● TASK INSTRUCTIONS: Reproduce each of the following entries line for line, without changing any wording, spacing, or punctuation.

□ □ □

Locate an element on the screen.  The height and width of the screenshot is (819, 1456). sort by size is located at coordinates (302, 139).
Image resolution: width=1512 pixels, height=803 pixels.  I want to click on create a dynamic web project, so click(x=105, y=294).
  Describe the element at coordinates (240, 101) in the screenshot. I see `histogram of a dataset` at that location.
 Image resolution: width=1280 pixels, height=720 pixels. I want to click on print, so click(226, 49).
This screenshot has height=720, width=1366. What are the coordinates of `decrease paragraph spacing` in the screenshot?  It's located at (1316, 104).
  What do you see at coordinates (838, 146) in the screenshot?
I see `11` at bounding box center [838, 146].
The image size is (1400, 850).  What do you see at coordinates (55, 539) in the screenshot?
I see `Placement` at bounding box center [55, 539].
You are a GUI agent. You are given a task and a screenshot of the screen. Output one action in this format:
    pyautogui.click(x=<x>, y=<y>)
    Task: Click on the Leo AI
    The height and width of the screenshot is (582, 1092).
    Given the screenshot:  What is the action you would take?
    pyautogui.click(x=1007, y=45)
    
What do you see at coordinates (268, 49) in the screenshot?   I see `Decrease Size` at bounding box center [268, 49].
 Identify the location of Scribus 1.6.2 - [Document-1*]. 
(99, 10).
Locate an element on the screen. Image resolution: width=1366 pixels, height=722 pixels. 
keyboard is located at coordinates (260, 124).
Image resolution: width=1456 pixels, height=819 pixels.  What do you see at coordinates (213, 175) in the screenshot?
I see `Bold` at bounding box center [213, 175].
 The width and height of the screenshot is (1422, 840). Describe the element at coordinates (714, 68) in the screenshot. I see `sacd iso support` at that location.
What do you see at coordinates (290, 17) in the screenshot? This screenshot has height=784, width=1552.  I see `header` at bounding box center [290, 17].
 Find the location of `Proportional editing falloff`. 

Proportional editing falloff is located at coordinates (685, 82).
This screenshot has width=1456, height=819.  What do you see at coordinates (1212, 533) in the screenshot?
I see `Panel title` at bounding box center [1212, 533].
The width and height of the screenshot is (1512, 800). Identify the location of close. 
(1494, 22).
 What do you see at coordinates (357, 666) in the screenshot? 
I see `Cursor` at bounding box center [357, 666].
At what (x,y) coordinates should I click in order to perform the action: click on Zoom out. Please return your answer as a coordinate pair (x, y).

□ □ □

● FINAL RESULT:
Locate an element on the screen.  The height and width of the screenshot is (819, 1456). sort by size is located at coordinates (302, 139).
Image resolution: width=1512 pixels, height=803 pixels.  I want to click on create a dynamic web project, so click(x=105, y=294).
  Describe the element at coordinates (240, 101) in the screenshot. I see `histogram of a dataset` at that location.
 Image resolution: width=1280 pixels, height=720 pixels. I want to click on print, so click(226, 49).
This screenshot has height=720, width=1366. What are the coordinates of `decrease paragraph spacing` in the screenshot?  It's located at (1316, 104).
  What do you see at coordinates (838, 146) in the screenshot?
I see `11` at bounding box center [838, 146].
The image size is (1400, 850).  What do you see at coordinates (55, 539) in the screenshot?
I see `Placement` at bounding box center [55, 539].
You are a GUI agent. You are given a task and a screenshot of the screen. Output one action in this format:
    pyautogui.click(x=<x>, y=<y>)
    Task: Click on the Leo AI
    The height and width of the screenshot is (582, 1092).
    Given the screenshot:  What is the action you would take?
    pyautogui.click(x=1007, y=45)
    
What do you see at coordinates (268, 49) in the screenshot?   I see `Decrease Size` at bounding box center [268, 49].
 Identify the location of Scribus 1.6.2 - [Document-1*]. 
(99, 10).
Locate an element on the screen. Image resolution: width=1366 pixels, height=722 pixels. 
keyboard is located at coordinates (260, 124).
Image resolution: width=1456 pixels, height=819 pixels.  What do you see at coordinates (213, 175) in the screenshot?
I see `Bold` at bounding box center [213, 175].
 The width and height of the screenshot is (1422, 840). Describe the element at coordinates (714, 68) in the screenshot. I see `sacd iso support` at that location.
What do you see at coordinates (290, 17) in the screenshot? This screenshot has height=784, width=1552.  I see `header` at bounding box center [290, 17].
 Find the location of `Proportional editing falloff`. 

Proportional editing falloff is located at coordinates (685, 82).
This screenshot has width=1456, height=819.  What do you see at coordinates (1212, 533) in the screenshot?
I see `Panel title` at bounding box center [1212, 533].
The width and height of the screenshot is (1512, 800). Identify the location of close. 
(1494, 22).
 What do you see at coordinates (357, 666) in the screenshot? 
I see `Cursor` at bounding box center [357, 666].
At what (x,y) coordinates should I click in order to perform the action: click on Zoom out. Please return your answer as a coordinate pair (x, y).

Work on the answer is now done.